YOUR OBJECTIVE:
Extend the review post about the October ELLE readers' panel books, picking up after its last sentence.

PASSAGE SHOWN:
The non-fiction selections I read for October for ELLE magazine’s readers’ panel were quite challenging; the theme this month was triumph over early trauma. I found all three difficult to read, and I only would recommend one of them. Here’s what we read:

Epilogue
This is the only book I’d recommend out of the three. I liked the non-chronological order of the book, setting up our knowledge of the loss of his family — and the addition of two new half-siblings — rather quickly, while filling in the background on his childhood and the tumultuous years during high school and college. I also enjoyed his stories of the first few meetings with his new siblings; rather than ending with such a revelation, Mr. Boast’s discovery was a new beginning for him.

North of Normal
While I admire that Cea Sunrise Person somehow became a successful model and grew beyond her eccentric childhood, most pages were filled with such revolting behavior from her mother (I still don’t know what bothers me more, her near-constant pot-smoking or the fact that she’d have sex with a variety of men mere inches from her daughter’s bed) that I had to fight to finish the story. And while I appreciate that she finally found a stable, loving relationship with her current husband, I wish that more of her modeling and all three of her marriages had taken up more space than the wilderness years — the older she got, the less we learned about her experiences, and her epiphany about her past affecting her current relationships, and her current marriage, both felt like footnotes to the rest of the story.

MATERIAL PROVIDED:
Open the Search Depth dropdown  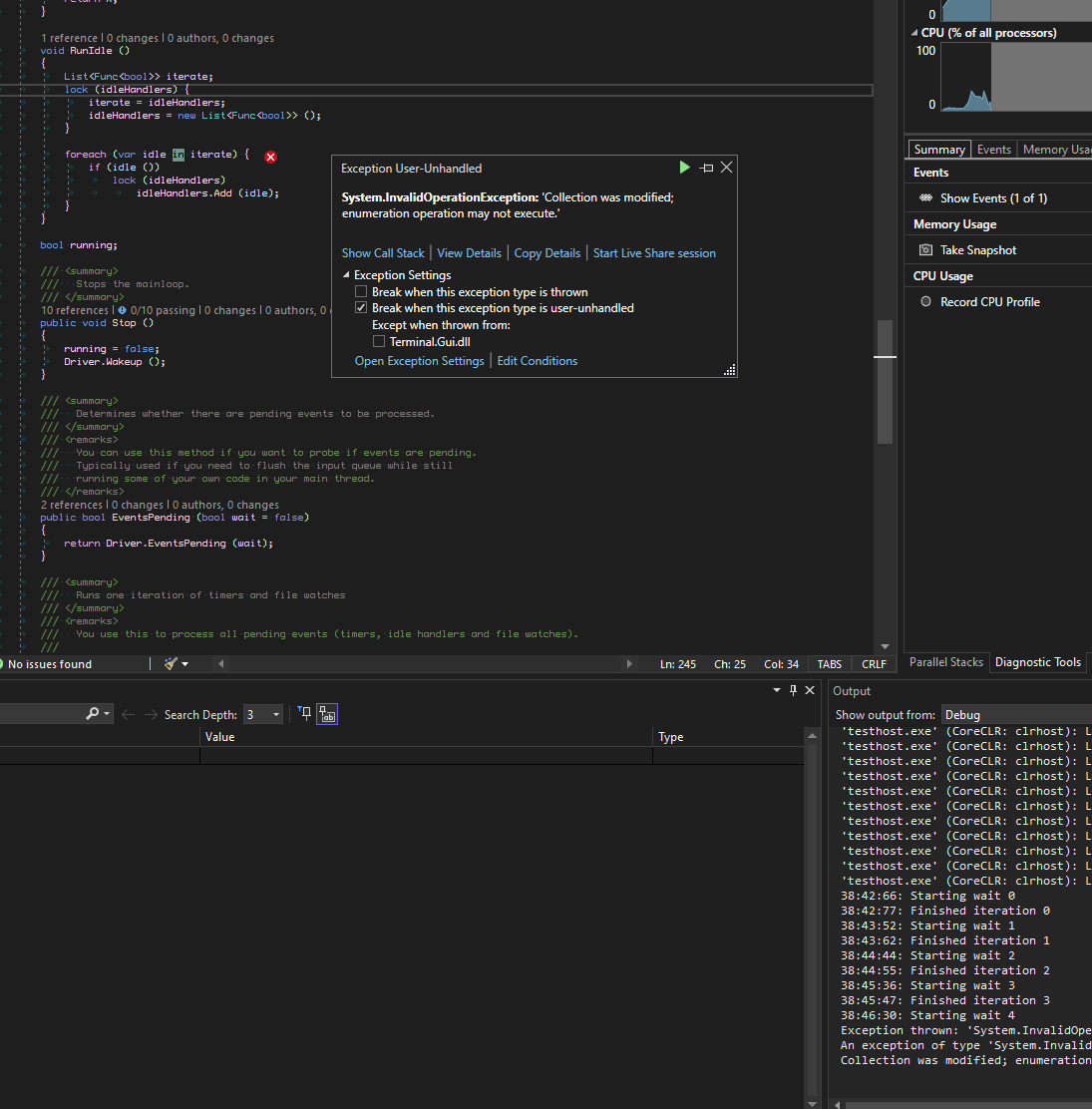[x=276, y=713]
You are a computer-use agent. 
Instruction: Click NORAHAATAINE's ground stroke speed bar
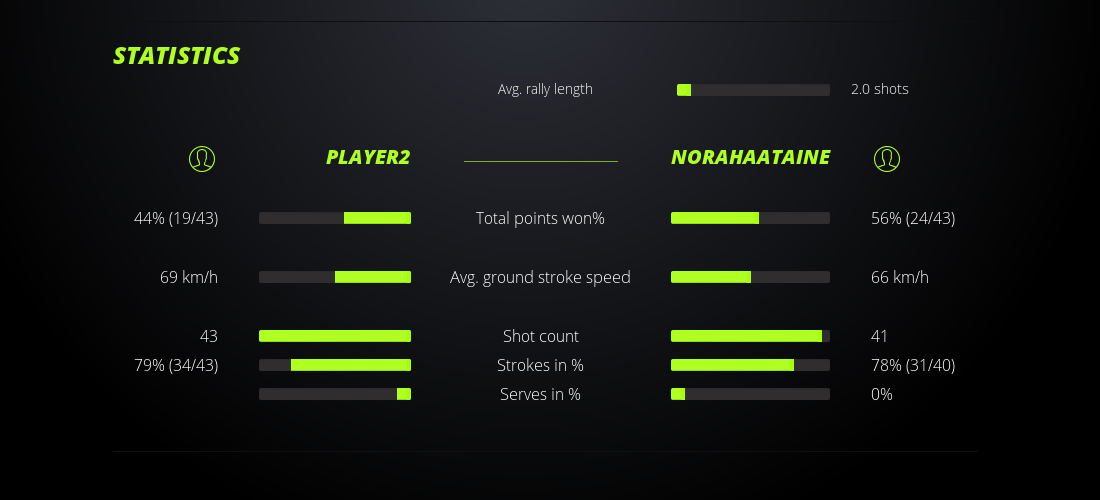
---
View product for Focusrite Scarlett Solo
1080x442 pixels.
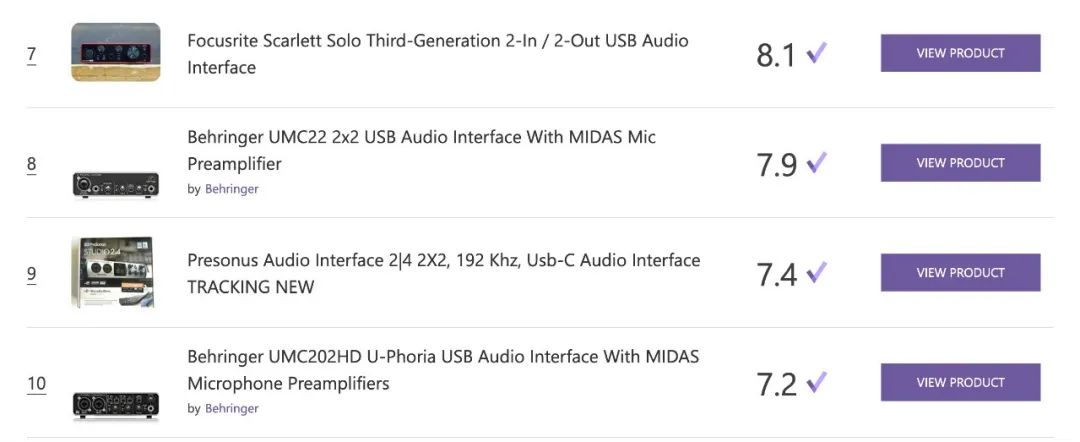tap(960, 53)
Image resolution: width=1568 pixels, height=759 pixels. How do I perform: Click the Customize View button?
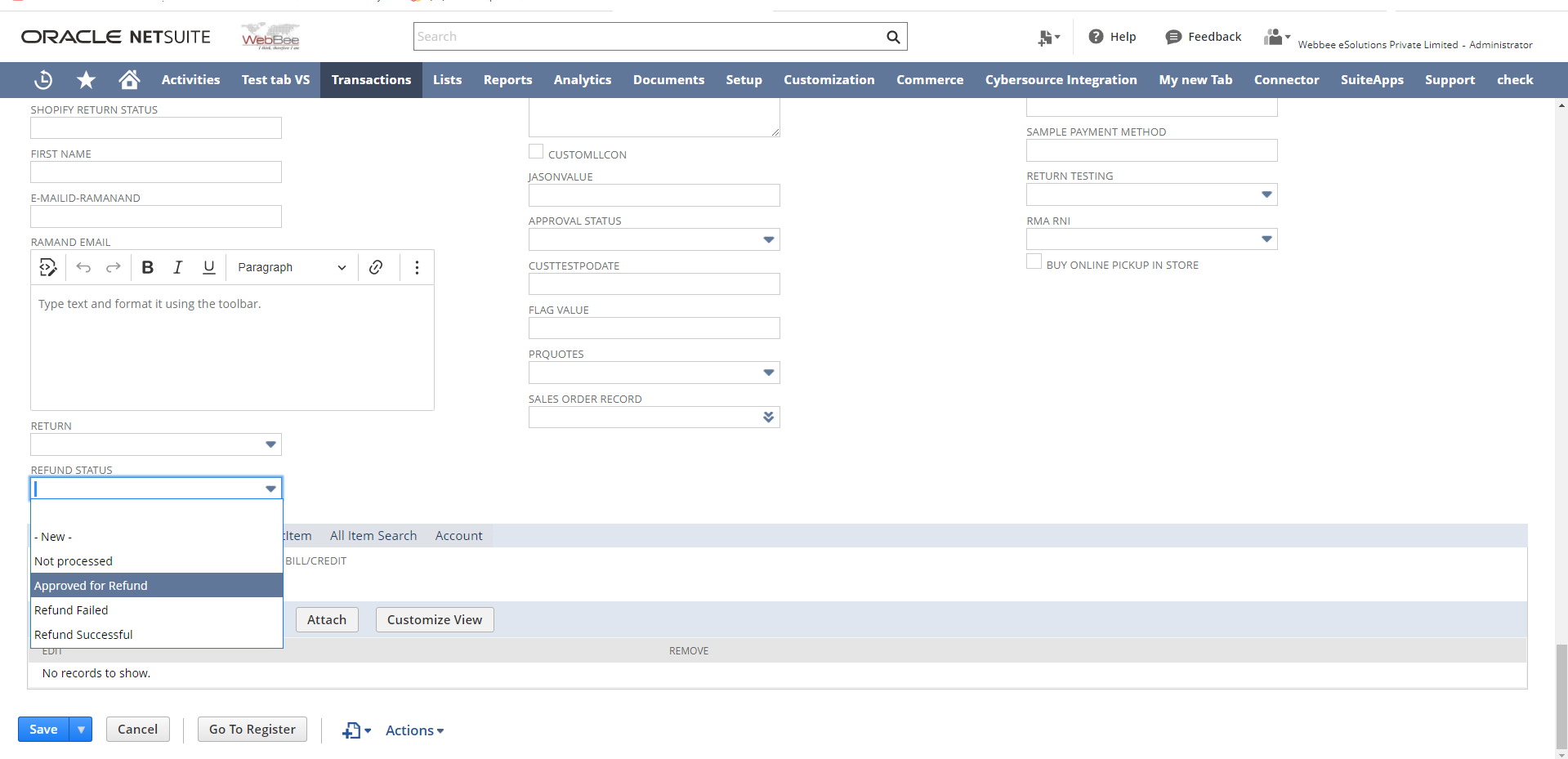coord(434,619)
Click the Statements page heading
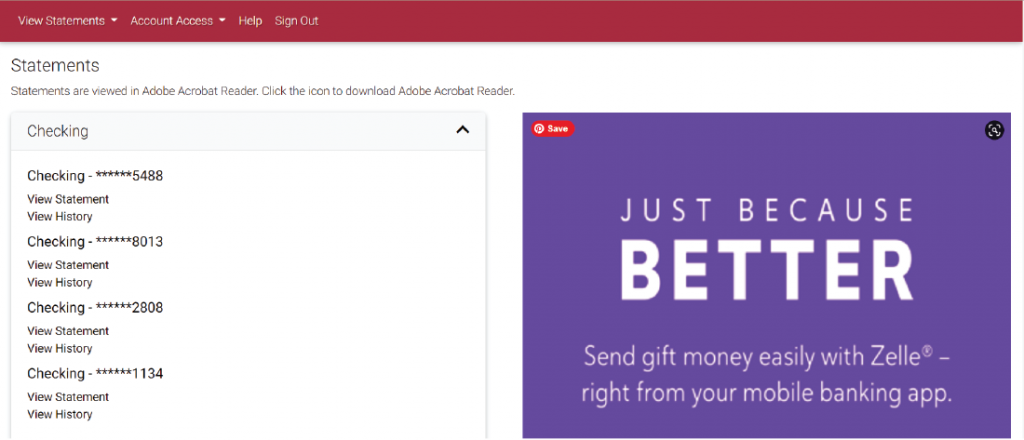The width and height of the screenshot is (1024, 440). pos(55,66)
==
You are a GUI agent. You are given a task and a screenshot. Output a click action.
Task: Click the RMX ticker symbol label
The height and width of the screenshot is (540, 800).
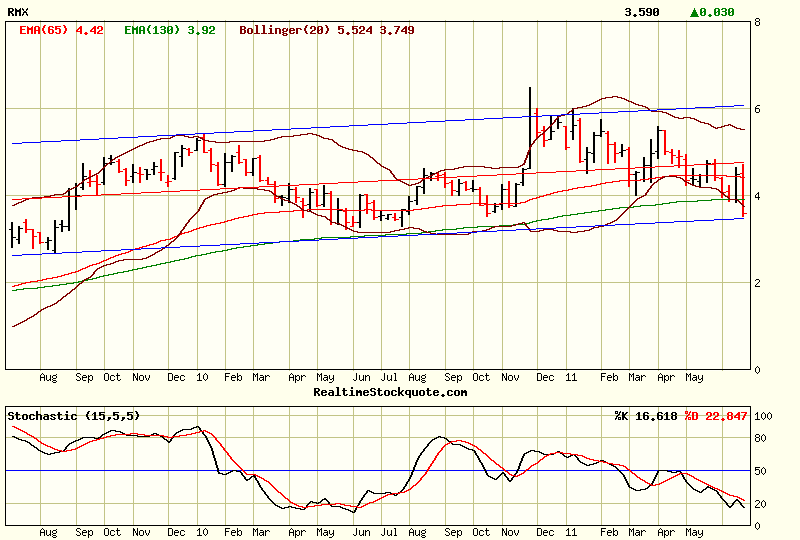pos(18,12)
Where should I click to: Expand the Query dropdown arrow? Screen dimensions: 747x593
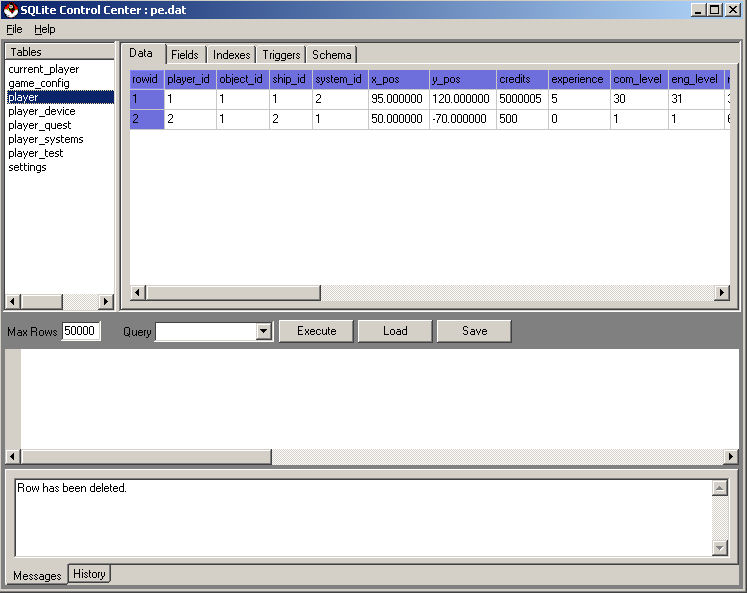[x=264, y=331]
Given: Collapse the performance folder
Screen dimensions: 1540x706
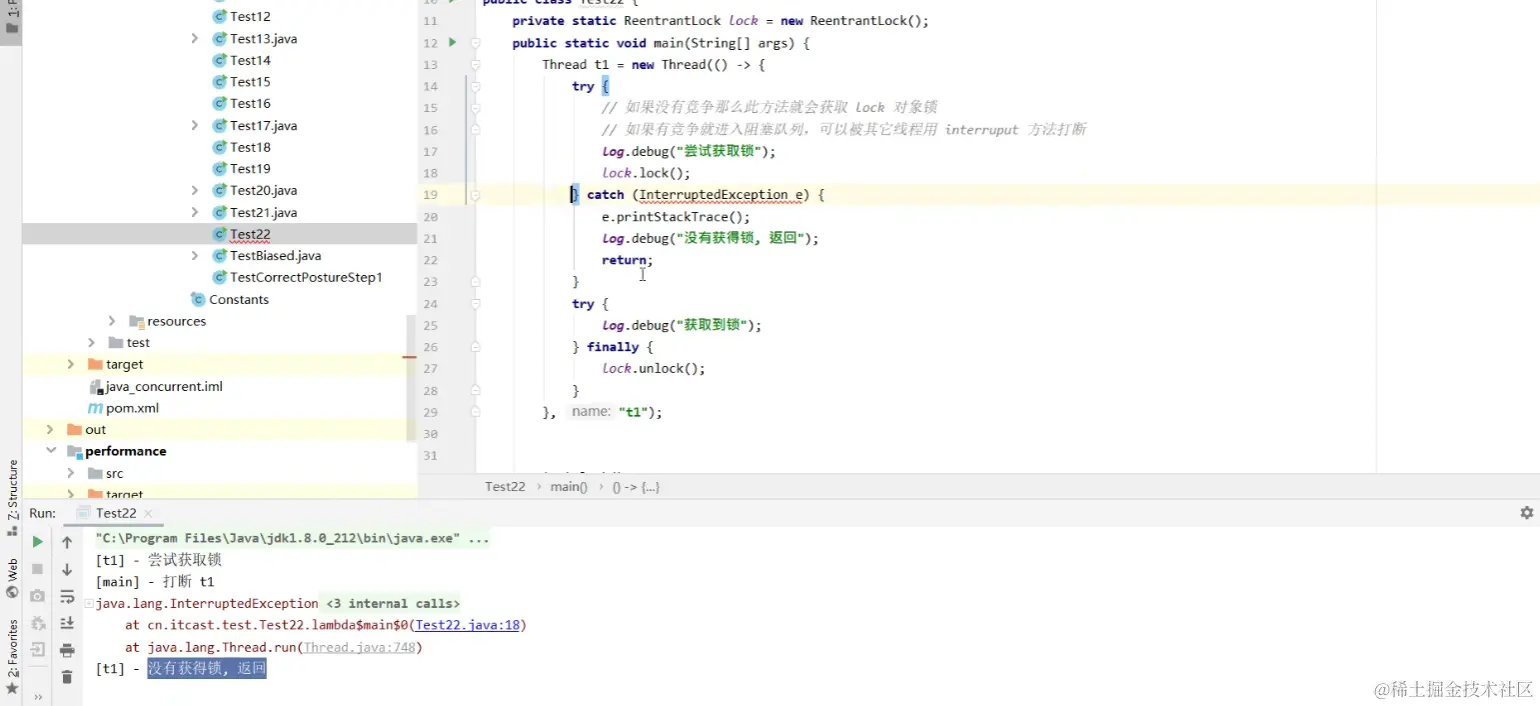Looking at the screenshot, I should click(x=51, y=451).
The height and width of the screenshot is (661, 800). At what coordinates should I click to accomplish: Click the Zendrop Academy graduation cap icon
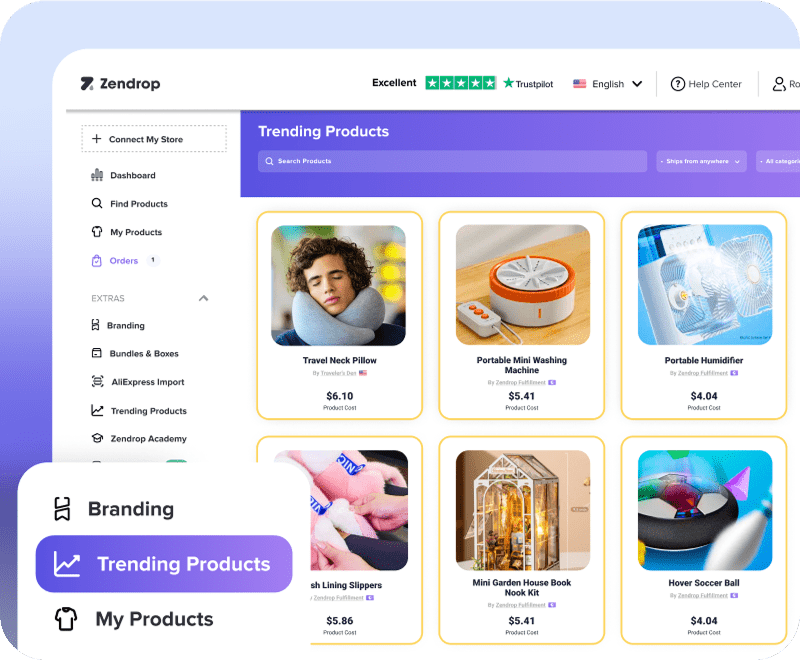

RESPONSE TO THE TASK:
Fire Shut Up in My Bones
For a memoir written by a journalist, I was disappointed by this book. First, the tone felt almost monotonous — his writing felt detached, which would be fine for a piece in a newspaper, particularly when short in length, but did not help to build empathy for the narrator in such a long-form piece. And secondly, his revelation that he was bisexual felt completely hollow. I understand that his near-molestation by multiple family members would be awful/confusing/therapy-inducing. But when he explained that he never felt comfortable in a relationship with a man, it felt much more like he simply found some men beautiful or attractive, which is more human than sexual. I understand that he would have been taught that seeing men that way was completely unacceptable, but after growing up and leaving his small town for New York, I’d expect a broader understanding of human sexuality than what he concluded.